But his ACTUAL views on this, would fall more along the lines of pantheism, like many OTHER Stoic thinkers. Where god… just IS everything…PAN-THEISTIC…in this case GOD to Marcus, WAS the divine logos that PERMEATES everything. His POINT in that passage being then, that if there ISN’T a rational order to the universe like the Epicureans say, then what is life for something like me ANYWAY. But if there IS a rational order, which he thinks there IS…then it becomes OBVIOUS how we can live more in ACCORDANCE with it. It’s Stoic virtue.
Now again the OTHER later latin phrase that emerges out of living in accordance with NATURE like this…is amor fati. We’ve talked about this concept quite a bit on this podcast so I’ll keep it brief… but I’m sure you can see the logic of how this applies here:
If we accept the metaphysical premise that we have NO business questioning the rational order of how things play out…well another way of SAYING that would be that we have no business questioning our own FATE.
And if you’re in THAT spot, then to Marcus Aurelius… simply ACCEPTING your fate is I guess ONE way to go about it. But the more RATIONAL thing to do he thinks is to go one step further…and learn to actually LOVE your fate, as it plays out.
He has a great line about this a bit later on in Meditations in book six. This is written a few years LATER in his life than book two so he’s writing this in a place after the wars have died down a bit, in fact, scholars sometimes say when analyzing this journal that he seems to be in a place of calm when he’s writing it…he says, “Accept the things to which fate binds you, and love the people with whom fate brings you together, but do so with all your heart.”
See the difference for Marcus, between simply ACCEPTING your fate as it comes…and LOVING your fate…is that when you LOVE your fate… you find a way to ALSO live with VIRTUE, as you’re in it, no matter what happens to you.
Think of how the OPPOSITES of justice, courage, wisdom and temperance, are ALWAYS living in a way that is NOT loving your fate.
To let FEAR, dictate your decision making for example, is to constantly live in opposition… to what is necessarily GOING to happen to you from Marcus’s perspective. Living in fear is not loving your fate.
Excess INDULGENCE for example, the opposite of temperance… is EXCESSIVE and IRRATIONAL, it’s to live “like a beast” Marcus says at multiple points. But it’s only through rationally CONTROLLING your behavior… that you can ever truly LOVE living in accordance with nature.

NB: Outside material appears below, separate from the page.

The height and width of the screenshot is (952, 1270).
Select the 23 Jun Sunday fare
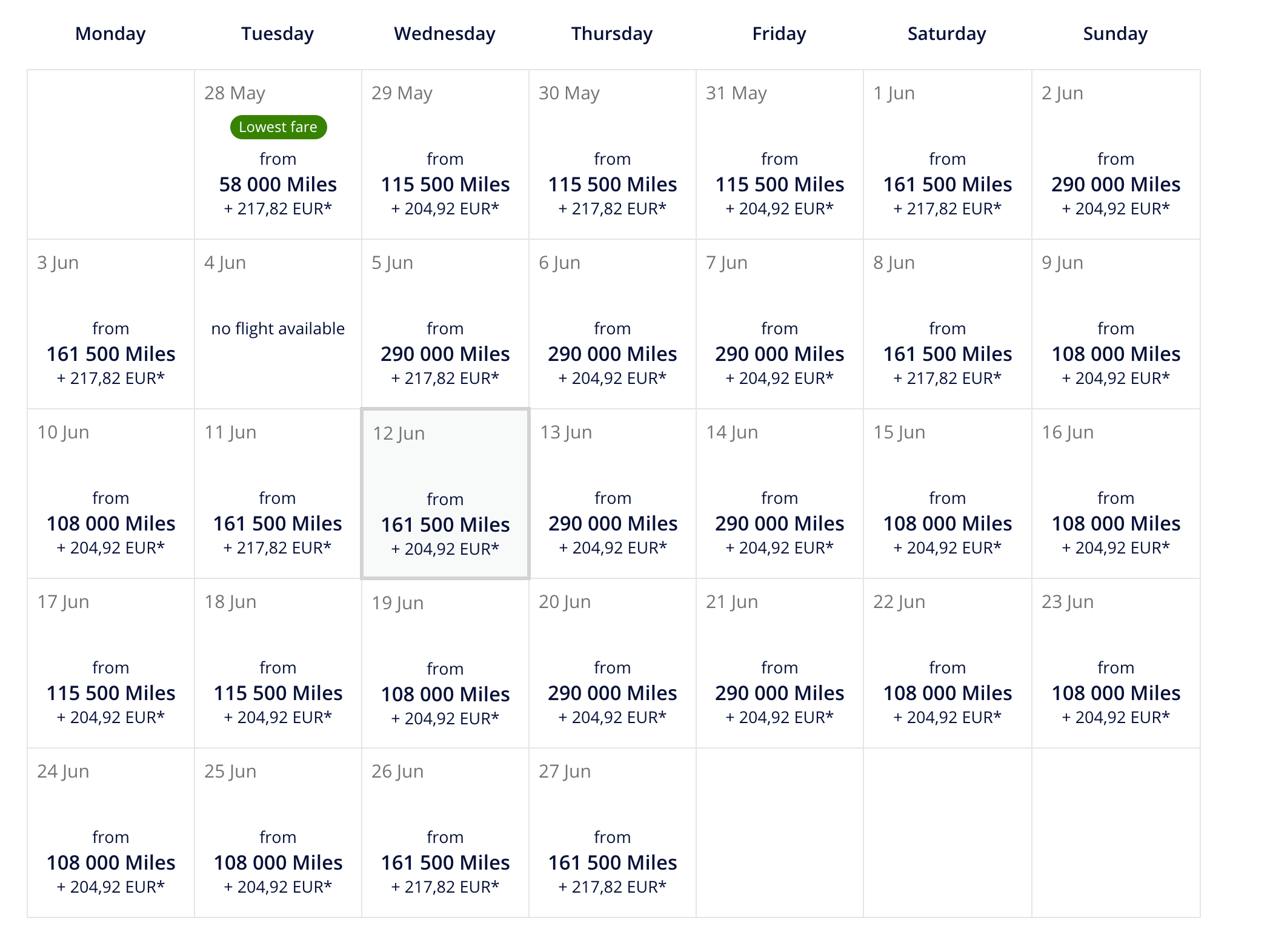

He says there’s NO GREATER HARMONY…than to love what happens, and to love what was destined. There’s the famous metaphor by Zeno, one of the philosophers from the EARLY stoa that no DOUBT Marcus would’ve been familiar with as well…he says just like a dog, that’s tied to the back of a cart that’s moving down the road…that dog is much better off running ALONG with the cart than being dragged…well in the same WAY he says…so too WE, AS PEOPLE, should trying live VIRTUOUSLY, EMBRACING our PLACE in the rational plan that’s unfolding, rather than being dragged ALONG, JUDGING everything around us irrationally.

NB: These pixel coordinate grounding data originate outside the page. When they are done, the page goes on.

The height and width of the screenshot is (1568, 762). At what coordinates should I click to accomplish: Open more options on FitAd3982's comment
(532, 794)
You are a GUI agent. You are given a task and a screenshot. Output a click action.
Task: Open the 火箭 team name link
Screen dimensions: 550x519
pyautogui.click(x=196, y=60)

Once again, to Marcus, to act on irrationality…IS to morally fail.
Now an important thing to SAY at this point…is that ALL of this we’ve been talking about so far… is NOT the way most MODERN stoic voices…will talk about Stoicism.
Modern Stoics will usually SOFTEN some of these points made by the ancient stoics…and they will usually DO so in a very self AWARE way. There’s nothing BAD going on here.
Massimo Pigliucci for example, one of the BEST, Stoic voices OUT there today in my opinion. He’ll be the FIRST to say look, there are just things that the ancient stoics believed in…that are untenable in the world we live in today. We’ve learned a LOT…since they were SAYING all these things. And if you READ the texts closely the THING we need to take from the stoics… is NOT that you should NEVER be acting IRRATIONALLY…but more like, look there ARE extreme, destructive, emotional SPIRALS that people can FIND themselves in sometimes…and people can USE this philosophy the Stoics developed to help prevent those moments.
That how SILLY would it be to throw out all the INSIGHT here…simply because the stoics were imperfect… in some of the details from a couple thousand years ago?
And this is a COMMON theme you’ll see all THROUGHOUT modern stoicism. MOST people are fine with BRACKETING off the metaphysics, and saying eh, that doesn’t really matter too much. They’ll bracket off some of the more judgmental aspects of the ethics, and they’ll turn it into a MODERNIZED version of stoic ethics…that is much more appealing to people living today.
Stoicism has helped people A LOT, in this kind of world. But why has it been so helpful…IN THIS, kind of world in particular?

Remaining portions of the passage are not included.